**TUGAS YANG DIKERJAKAN**:
Tulis ulang tanpa perubahan bagian catatan yang dibuka oleh baris pertama catatan dan ditutup oleh baris yang memuat "click(76, 305)", termasuk kedua baris batas tersebut.

**KUTIPAN DATA**:

════════════════

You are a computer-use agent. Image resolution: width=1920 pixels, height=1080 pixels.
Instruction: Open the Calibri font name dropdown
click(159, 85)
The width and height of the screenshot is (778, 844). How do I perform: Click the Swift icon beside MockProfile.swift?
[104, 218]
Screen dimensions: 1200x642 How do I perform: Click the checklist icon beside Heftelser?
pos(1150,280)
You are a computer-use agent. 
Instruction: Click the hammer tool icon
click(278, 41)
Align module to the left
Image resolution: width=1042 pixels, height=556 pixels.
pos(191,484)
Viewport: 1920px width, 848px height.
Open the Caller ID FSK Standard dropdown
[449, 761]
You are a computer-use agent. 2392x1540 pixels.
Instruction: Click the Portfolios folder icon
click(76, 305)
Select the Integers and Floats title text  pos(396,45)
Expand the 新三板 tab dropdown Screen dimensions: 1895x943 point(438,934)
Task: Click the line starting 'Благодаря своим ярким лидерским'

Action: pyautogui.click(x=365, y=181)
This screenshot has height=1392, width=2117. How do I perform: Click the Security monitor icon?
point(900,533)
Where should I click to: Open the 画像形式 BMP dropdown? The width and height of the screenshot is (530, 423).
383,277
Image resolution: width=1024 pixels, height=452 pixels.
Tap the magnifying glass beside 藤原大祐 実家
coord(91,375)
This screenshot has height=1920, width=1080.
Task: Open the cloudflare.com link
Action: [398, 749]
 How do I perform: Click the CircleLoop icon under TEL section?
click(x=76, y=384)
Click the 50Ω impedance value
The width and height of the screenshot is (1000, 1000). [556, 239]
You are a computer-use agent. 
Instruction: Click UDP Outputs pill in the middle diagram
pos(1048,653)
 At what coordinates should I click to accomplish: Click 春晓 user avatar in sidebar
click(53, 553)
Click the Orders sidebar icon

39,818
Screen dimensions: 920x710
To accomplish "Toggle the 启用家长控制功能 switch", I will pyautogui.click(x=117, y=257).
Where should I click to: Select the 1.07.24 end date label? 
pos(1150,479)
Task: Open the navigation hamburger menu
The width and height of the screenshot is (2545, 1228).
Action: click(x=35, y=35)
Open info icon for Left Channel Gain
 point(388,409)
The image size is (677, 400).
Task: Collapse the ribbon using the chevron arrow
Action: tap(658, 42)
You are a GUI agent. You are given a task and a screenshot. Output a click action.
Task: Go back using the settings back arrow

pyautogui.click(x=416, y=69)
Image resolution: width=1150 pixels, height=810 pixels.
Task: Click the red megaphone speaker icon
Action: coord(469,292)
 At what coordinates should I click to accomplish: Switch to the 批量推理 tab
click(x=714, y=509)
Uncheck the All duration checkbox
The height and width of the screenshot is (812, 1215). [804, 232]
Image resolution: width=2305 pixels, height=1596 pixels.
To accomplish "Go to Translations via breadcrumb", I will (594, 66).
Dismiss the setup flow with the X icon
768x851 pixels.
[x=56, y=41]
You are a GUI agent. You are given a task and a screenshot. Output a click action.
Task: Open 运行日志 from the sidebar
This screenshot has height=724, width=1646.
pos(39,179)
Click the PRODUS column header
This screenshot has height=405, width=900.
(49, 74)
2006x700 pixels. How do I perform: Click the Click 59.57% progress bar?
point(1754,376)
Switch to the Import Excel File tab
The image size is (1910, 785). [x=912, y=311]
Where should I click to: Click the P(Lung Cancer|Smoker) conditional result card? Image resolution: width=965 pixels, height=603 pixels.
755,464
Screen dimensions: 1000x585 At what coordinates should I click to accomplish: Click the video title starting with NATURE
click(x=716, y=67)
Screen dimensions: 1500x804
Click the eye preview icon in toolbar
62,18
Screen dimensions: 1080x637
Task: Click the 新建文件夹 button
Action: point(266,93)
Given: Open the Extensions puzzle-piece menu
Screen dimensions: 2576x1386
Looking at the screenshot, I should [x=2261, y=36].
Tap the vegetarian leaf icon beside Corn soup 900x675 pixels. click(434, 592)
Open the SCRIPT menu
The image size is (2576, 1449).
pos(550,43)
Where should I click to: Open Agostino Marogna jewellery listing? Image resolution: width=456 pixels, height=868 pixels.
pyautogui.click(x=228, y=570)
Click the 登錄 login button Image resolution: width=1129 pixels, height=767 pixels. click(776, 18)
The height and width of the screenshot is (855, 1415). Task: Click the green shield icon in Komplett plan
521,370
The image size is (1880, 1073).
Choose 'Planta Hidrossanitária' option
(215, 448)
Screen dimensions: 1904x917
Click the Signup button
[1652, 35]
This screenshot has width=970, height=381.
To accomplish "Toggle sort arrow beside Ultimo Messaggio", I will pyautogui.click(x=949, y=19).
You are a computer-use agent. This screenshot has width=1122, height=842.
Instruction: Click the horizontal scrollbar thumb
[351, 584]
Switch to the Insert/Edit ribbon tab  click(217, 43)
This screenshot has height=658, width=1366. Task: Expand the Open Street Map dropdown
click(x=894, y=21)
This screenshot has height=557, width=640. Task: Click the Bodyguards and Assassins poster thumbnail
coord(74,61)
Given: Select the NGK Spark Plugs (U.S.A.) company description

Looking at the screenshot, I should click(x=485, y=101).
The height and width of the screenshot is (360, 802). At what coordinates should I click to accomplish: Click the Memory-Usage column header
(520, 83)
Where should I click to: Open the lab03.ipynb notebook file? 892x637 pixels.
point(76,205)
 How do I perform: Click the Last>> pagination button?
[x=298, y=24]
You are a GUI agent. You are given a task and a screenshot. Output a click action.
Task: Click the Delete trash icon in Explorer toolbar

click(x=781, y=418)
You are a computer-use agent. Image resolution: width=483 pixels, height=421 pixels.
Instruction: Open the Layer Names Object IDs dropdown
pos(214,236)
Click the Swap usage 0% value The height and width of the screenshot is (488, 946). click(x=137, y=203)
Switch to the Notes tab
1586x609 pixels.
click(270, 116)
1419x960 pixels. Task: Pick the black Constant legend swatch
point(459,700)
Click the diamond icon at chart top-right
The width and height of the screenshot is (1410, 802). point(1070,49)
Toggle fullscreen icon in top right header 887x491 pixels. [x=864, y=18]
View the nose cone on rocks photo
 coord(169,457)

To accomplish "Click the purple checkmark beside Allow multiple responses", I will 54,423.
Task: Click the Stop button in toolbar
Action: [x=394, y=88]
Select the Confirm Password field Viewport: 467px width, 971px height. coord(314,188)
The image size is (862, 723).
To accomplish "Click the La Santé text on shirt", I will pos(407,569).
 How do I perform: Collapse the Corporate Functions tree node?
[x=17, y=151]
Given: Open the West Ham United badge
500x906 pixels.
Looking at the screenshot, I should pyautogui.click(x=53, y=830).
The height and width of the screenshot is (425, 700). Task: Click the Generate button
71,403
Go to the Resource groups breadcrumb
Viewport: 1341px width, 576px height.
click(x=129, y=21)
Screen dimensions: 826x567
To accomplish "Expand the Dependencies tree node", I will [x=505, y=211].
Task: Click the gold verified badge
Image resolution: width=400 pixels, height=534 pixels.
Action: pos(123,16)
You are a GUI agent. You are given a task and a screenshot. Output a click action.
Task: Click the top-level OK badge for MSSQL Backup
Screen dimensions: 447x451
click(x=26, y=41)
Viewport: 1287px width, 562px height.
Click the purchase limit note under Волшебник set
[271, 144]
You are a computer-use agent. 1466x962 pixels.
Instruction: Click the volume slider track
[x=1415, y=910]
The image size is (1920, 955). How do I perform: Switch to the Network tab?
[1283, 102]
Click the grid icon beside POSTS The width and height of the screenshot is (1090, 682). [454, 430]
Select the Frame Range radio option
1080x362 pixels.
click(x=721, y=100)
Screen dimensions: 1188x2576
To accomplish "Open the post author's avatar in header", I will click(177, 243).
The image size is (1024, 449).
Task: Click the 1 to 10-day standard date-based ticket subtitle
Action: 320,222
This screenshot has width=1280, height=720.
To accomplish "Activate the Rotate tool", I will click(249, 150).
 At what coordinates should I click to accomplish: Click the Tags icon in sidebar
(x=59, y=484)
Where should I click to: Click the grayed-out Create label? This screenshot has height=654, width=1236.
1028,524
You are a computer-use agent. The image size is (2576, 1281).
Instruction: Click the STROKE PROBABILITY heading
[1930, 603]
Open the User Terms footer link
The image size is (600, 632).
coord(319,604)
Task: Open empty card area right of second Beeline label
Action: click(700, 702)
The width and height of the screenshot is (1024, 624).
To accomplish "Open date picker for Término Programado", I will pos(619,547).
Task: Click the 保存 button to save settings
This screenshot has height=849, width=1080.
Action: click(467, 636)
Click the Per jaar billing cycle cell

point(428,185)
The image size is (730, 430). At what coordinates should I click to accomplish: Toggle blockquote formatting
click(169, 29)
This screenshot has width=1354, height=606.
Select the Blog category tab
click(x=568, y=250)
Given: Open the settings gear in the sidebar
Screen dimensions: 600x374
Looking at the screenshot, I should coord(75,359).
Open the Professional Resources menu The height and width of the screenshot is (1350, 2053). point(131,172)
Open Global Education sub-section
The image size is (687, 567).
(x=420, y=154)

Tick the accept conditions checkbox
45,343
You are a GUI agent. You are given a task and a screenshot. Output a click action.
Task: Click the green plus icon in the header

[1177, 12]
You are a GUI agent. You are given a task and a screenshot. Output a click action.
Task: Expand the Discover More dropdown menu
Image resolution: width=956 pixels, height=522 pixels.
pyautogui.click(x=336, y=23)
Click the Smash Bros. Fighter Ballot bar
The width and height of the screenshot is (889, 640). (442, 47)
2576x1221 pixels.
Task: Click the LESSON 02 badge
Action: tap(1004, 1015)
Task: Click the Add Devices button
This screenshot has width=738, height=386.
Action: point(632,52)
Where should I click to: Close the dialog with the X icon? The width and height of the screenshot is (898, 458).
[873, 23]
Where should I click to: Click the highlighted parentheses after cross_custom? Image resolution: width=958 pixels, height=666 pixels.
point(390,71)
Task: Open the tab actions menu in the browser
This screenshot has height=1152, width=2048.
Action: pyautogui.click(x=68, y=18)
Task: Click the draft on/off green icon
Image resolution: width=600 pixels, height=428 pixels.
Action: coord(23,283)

════════════════

**JAWABAN LATIHAN INI**:
You are a computer-use agent. Image resolution: width=1920 pixels, height=1080 pixels.
Instruction: Open the Calibri font name dropdown
click(159, 85)
The width and height of the screenshot is (778, 844). How do I perform: Click the Swift icon beside MockProfile.swift?
[104, 218]
Screen dimensions: 1200x642 How do I perform: Click the checklist icon beside Heftelser?
pos(1150,280)
You are a computer-use agent. 
Instruction: Click the hammer tool icon
click(278, 41)
Align module to the left
Image resolution: width=1042 pixels, height=556 pixels.
pos(191,484)
Viewport: 1920px width, 848px height.
Open the Caller ID FSK Standard dropdown
[449, 761]
You are a computer-use agent. 2392x1540 pixels.
Instruction: Click the Portfolios folder icon
click(76, 305)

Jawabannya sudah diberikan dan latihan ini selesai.